# To be done
Lay out the listing below as a JSON list of strings, one string per line, covering the whole listing and omitting blank lines. Leave the pictures out of the answer.

━━━

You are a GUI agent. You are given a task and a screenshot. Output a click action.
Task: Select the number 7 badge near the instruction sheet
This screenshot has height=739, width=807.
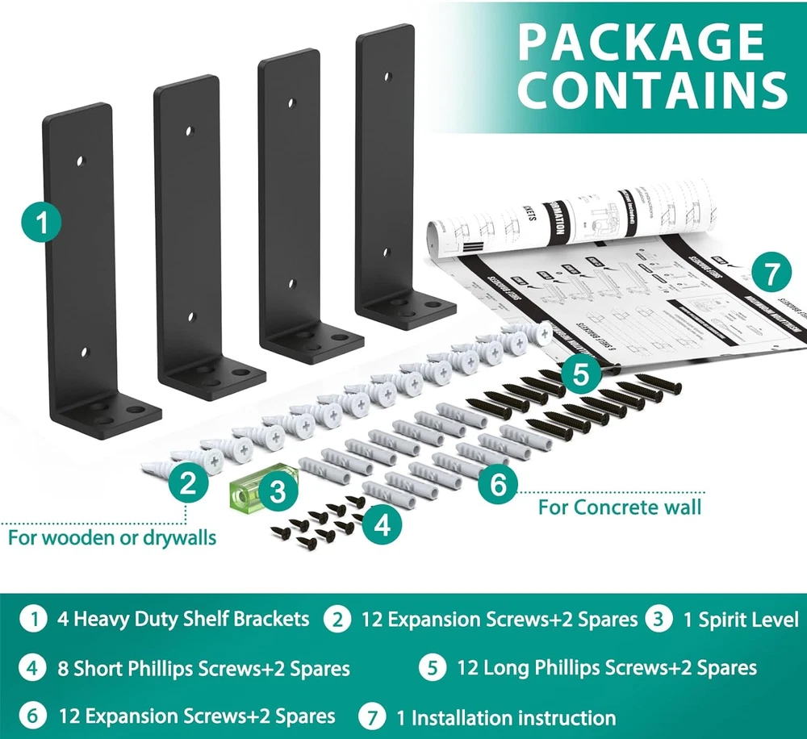772,274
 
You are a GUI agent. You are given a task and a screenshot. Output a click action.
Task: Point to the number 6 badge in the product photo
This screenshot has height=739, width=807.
498,485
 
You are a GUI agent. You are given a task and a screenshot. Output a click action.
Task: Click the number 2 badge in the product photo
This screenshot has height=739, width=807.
187,485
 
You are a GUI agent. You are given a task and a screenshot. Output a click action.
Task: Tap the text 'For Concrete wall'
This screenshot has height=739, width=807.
620,507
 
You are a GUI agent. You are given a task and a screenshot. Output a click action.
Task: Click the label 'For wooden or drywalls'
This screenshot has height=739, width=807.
112,537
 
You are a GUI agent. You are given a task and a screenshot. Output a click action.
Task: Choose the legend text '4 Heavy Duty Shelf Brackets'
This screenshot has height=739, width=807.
183,620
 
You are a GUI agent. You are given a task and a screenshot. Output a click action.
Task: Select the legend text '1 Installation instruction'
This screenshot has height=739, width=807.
505,717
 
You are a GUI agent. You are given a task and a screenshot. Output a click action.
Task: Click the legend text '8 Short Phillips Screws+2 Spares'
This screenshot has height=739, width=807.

━━━

# Task response
[
  "You are a GUI agent. You are given a task and a screenshot. Output a click action.",
  "Task: Select the number 7 badge near the instruction sheet",
  "This screenshot has height=739, width=807.",
  "772,274",
  "You are a GUI agent. You are given a task and a screenshot. Output a click action.",
  "Task: Point to the number 6 badge in the product photo",
  "This screenshot has height=739, width=807.",
  "498,485",
  "You are a GUI agent. You are given a task and a screenshot. Output a click action.",
  "Task: Click the number 2 badge in the product photo",
  "This screenshot has height=739, width=807.",
  "187,485",
  "You are a GUI agent. You are given a task and a screenshot. Output a click action.",
  "Task: Tap the text 'For Concrete wall'",
  "This screenshot has height=739, width=807.",
  "620,507",
  "You are a GUI agent. You are given a task and a screenshot. Output a click action.",
  "Task: Click the label 'For wooden or drywalls'",
  "This screenshot has height=739, width=807.",
  "112,537",
  "You are a GUI agent. You are given a task and a screenshot. Output a click action.",
  "Task: Choose the legend text '4 Heavy Duty Shelf Brackets'",
  "This screenshot has height=739, width=807.",
  "183,620",
  "You are a GUI agent. You are given a task and a screenshot. Output a click action.",
  "Task: Select the legend text '1 Installation instruction'",
  "This screenshot has height=739, width=807.",
  "505,717",
  "You are a GUI agent. You are given a task and a screenshot. Output a click action.",
  "Task: Click the legend text '8 Short Phillips Screws+2 Spares'",
  "This screenshot has height=739, width=807."
]